Could you return all of the records exactly as they stand?

▸ TASK INPUT:
+++++
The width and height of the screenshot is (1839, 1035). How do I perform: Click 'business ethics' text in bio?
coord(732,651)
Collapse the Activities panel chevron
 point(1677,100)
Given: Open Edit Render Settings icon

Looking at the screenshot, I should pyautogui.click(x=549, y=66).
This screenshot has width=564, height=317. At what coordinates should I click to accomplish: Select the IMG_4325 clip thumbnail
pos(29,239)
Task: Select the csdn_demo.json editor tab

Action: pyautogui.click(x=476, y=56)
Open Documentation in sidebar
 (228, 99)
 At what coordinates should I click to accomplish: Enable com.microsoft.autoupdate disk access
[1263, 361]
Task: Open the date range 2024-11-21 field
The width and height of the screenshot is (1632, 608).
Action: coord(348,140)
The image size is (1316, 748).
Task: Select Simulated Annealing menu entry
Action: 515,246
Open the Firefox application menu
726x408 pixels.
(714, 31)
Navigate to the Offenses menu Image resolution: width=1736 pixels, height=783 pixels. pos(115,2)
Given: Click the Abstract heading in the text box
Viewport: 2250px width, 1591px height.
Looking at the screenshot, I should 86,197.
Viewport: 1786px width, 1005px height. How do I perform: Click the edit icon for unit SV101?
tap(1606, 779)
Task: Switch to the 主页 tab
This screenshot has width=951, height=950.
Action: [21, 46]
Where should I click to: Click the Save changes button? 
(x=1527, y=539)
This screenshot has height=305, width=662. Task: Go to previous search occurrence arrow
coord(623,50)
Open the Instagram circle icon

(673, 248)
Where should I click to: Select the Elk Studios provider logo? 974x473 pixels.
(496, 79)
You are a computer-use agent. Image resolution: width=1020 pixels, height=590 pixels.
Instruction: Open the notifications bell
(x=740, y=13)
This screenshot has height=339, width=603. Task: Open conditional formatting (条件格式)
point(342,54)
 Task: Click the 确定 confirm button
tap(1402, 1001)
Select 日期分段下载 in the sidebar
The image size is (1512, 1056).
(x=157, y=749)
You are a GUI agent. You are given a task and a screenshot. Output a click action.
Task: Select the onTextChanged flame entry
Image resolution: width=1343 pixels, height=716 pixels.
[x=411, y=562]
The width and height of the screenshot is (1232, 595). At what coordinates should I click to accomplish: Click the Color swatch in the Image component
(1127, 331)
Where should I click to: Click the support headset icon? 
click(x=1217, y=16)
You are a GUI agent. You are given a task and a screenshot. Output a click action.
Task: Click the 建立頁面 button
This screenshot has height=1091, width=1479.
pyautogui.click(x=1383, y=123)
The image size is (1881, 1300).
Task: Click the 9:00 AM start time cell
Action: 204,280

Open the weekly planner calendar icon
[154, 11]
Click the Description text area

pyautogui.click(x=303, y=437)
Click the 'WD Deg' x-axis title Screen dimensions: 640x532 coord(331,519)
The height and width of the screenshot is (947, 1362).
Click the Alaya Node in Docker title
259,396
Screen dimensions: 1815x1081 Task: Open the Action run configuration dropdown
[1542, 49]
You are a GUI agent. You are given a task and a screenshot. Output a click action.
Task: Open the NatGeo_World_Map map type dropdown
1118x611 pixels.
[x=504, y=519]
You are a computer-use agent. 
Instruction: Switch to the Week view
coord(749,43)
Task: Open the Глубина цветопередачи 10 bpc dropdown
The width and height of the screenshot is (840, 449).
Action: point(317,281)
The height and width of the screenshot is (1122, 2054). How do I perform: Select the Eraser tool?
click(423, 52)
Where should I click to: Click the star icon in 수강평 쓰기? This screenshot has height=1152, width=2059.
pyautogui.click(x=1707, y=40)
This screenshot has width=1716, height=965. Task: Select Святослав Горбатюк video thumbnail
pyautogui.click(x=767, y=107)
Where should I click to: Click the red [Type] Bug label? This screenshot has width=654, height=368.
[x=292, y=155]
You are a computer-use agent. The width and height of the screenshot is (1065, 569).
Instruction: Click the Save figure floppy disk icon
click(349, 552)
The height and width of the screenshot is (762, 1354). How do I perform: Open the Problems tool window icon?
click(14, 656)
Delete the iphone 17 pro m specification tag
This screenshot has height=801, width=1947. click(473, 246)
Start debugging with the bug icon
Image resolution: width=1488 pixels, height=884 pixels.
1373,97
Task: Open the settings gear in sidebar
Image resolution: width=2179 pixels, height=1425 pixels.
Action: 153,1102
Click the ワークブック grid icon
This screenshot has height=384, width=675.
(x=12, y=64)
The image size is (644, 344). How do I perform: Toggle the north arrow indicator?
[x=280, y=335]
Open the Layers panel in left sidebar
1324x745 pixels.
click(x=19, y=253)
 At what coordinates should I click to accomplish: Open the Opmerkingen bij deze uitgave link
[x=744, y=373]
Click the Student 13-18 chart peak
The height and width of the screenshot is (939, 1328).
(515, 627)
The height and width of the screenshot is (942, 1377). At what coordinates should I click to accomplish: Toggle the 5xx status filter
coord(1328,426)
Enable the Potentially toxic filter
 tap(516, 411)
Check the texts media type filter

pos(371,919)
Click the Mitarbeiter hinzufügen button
+++++
▸ EXERCISE SOLUTION:
The width and height of the screenshot is (1839, 1035). How do I perform: Click 'business ethics' text in bio?
coord(732,651)
Collapse the Activities panel chevron
 point(1677,100)
Given: Open Edit Render Settings icon

Looking at the screenshot, I should pyautogui.click(x=549, y=66).
This screenshot has width=564, height=317. At what coordinates should I click to accomplish: Select the IMG_4325 clip thumbnail
pos(29,239)
Task: Select the csdn_demo.json editor tab

Action: pyautogui.click(x=476, y=56)
Open Documentation in sidebar
 (228, 99)
 At what coordinates should I click to accomplish: Enable com.microsoft.autoupdate disk access
[1263, 361]
Task: Open the date range 2024-11-21 field
The width and height of the screenshot is (1632, 608).
Action: coord(348,140)
The image size is (1316, 748).
Task: Select Simulated Annealing menu entry
Action: 515,246
Open the Firefox application menu
726x408 pixels.
(714, 31)
Navigate to the Offenses menu Image resolution: width=1736 pixels, height=783 pixels. pos(115,2)
Given: Click the Abstract heading in the text box
Viewport: 2250px width, 1591px height.
Looking at the screenshot, I should 86,197.
Viewport: 1786px width, 1005px height. How do I perform: Click the edit icon for unit SV101?
tap(1606, 779)
Task: Switch to the 主页 tab
This screenshot has width=951, height=950.
Action: [21, 46]
Where should I click to: Click the Save changes button? 
(x=1527, y=539)
This screenshot has height=305, width=662. Task: Go to previous search occurrence arrow
coord(623,50)
Open the Instagram circle icon

(673, 248)
Where should I click to: Select the Elk Studios provider logo? 974x473 pixels.
(496, 79)
You are a computer-use agent. Image resolution: width=1020 pixels, height=590 pixels.
Instruction: Open the notifications bell
(x=740, y=13)
This screenshot has height=339, width=603. Task: Open conditional formatting (条件格式)
point(342,54)
 Task: Click the 确定 confirm button
tap(1402, 1001)
Select 日期分段下载 in the sidebar
The image size is (1512, 1056).
(x=157, y=749)
You are a GUI agent. You are given a task and a screenshot. Output a click action.
Task: Select the onTextChanged flame entry
Image resolution: width=1343 pixels, height=716 pixels.
[x=411, y=562]
The width and height of the screenshot is (1232, 595). At what coordinates should I click to accomplish: Click the Color swatch in the Image component
(1127, 331)
Where should I click to: Click the support headset icon? 
click(x=1217, y=16)
You are a GUI agent. You are given a task and a screenshot. Output a click action.
Task: Click the 建立頁面 button
This screenshot has height=1091, width=1479.
pyautogui.click(x=1383, y=123)
The image size is (1881, 1300).
Task: Click the 9:00 AM start time cell
Action: 204,280

Open the weekly planner calendar icon
[154, 11]
Click the Description text area

pyautogui.click(x=303, y=437)
Click the 'WD Deg' x-axis title Screen dimensions: 640x532 coord(331,519)
The height and width of the screenshot is (947, 1362).
Click the Alaya Node in Docker title
259,396
Screen dimensions: 1815x1081 Task: Open the Action run configuration dropdown
[1542, 49]
You are a GUI agent. You are given a task and a screenshot. Output a click action.
Task: Open the NatGeo_World_Map map type dropdown
1118x611 pixels.
[x=504, y=519]
You are a computer-use agent. 
Instruction: Switch to the Week view
coord(749,43)
Task: Open the Глубина цветопередачи 10 bpc dropdown
The width and height of the screenshot is (840, 449).
Action: point(317,281)
The height and width of the screenshot is (1122, 2054). How do I perform: Select the Eraser tool?
click(423, 52)
Where should I click to: Click the star icon in 수강평 쓰기? This screenshot has height=1152, width=2059.
pyautogui.click(x=1707, y=40)
This screenshot has width=1716, height=965. Task: Select Святослав Горбатюк video thumbnail
pyautogui.click(x=767, y=107)
Where should I click to: Click the red [Type] Bug label? This screenshot has width=654, height=368.
[x=292, y=155]
You are a computer-use agent. The width and height of the screenshot is (1065, 569).
Instruction: Click the Save figure floppy disk icon
click(349, 552)
The height and width of the screenshot is (762, 1354). How do I perform: Open the Problems tool window icon?
click(14, 656)
Delete the iphone 17 pro m specification tag
This screenshot has height=801, width=1947. click(473, 246)
Start debugging with the bug icon
Image resolution: width=1488 pixels, height=884 pixels.
1373,97
Task: Open the settings gear in sidebar
Image resolution: width=2179 pixels, height=1425 pixels.
Action: 153,1102
Click the ワークブック grid icon
This screenshot has height=384, width=675.
(x=12, y=64)
The image size is (644, 344). How do I perform: Toggle the north arrow indicator?
[x=280, y=335]
Open the Layers panel in left sidebar
1324x745 pixels.
click(x=19, y=253)
 At what coordinates should I click to accomplish: Open the Opmerkingen bij deze uitgave link
[x=744, y=373]
Click the Student 13-18 chart peak
The height and width of the screenshot is (939, 1328).
(515, 627)
The height and width of the screenshot is (942, 1377). At what coordinates should I click to accomplish: Toggle the 5xx status filter
coord(1328,426)
Enable the Potentially toxic filter
 tap(516, 411)
Check the texts media type filter

pos(371,919)
Click the Mitarbeiter hinzufügen button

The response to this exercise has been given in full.